Y LA SAMARITANA?

No cabe la menor duda que tenemos una alta capacidad para ser selectivos con las personas que nos agradan y cómo las diferenciamos perfectamente de las que nos producen rechazo.

En estas pocas palabras se puede resumir una auténtica postura frente a la vida, que en el caso del mundo es razonablemente, pero nunca justificable entre quienes nos llamamos hijos de Dios.

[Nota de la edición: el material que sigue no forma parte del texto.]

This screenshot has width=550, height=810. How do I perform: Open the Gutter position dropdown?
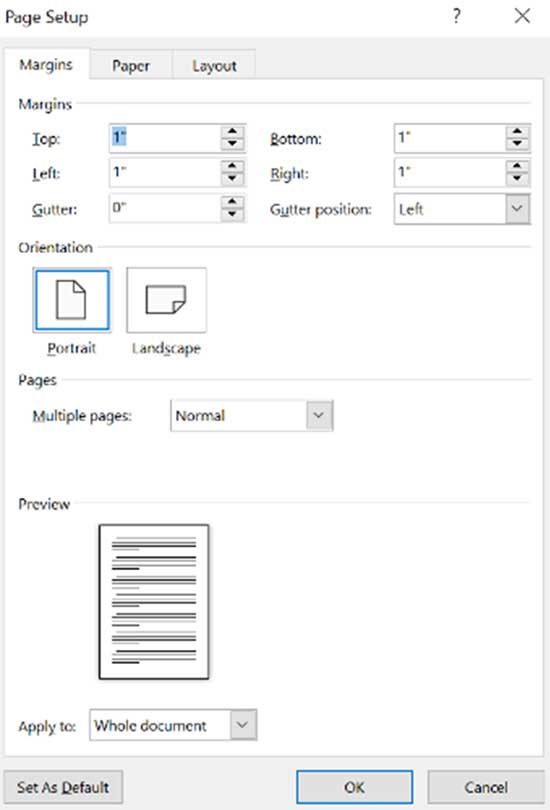pyautogui.click(x=517, y=209)
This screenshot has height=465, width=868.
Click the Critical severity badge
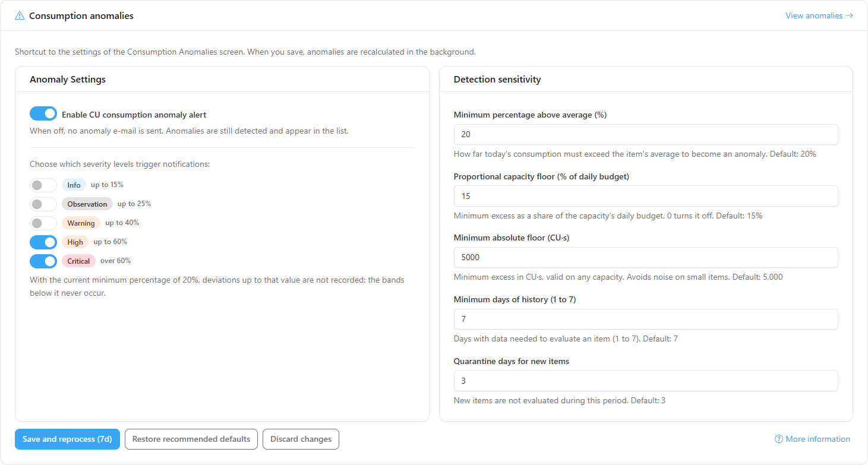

Es triste pero es más común de lo que nos gustaría admitir, con qué frecuencia obramos con la máxima preferencia en nuestras relaciones personales.

Es también muy notorio como rehuimos a las personas que nos pueden llevar a conflictos o que son conflictivas y como nos alejamos de quienes tienen actitudes desagradables.

Tal vez Jesús nos podría preguntar: Y la samaritana? En ese momento no sabríamos que contestar porque Él sí que fue a donde no debía o a donde nadie quería ir.

Porque Él sí que habló con  quién nadie quería hablar o con quién nadie debía hablar. Él nos mostró que es el Camino para que otras vidas no se pierdan.

Jesús nos mostró que cuánto más difícil nos resulte cumplir su mandamiento de llevar el mensaje de Salvación, más sentiremos Su presencia a nuestro lado. Nos hacemos la pregunta: Y la samaritana?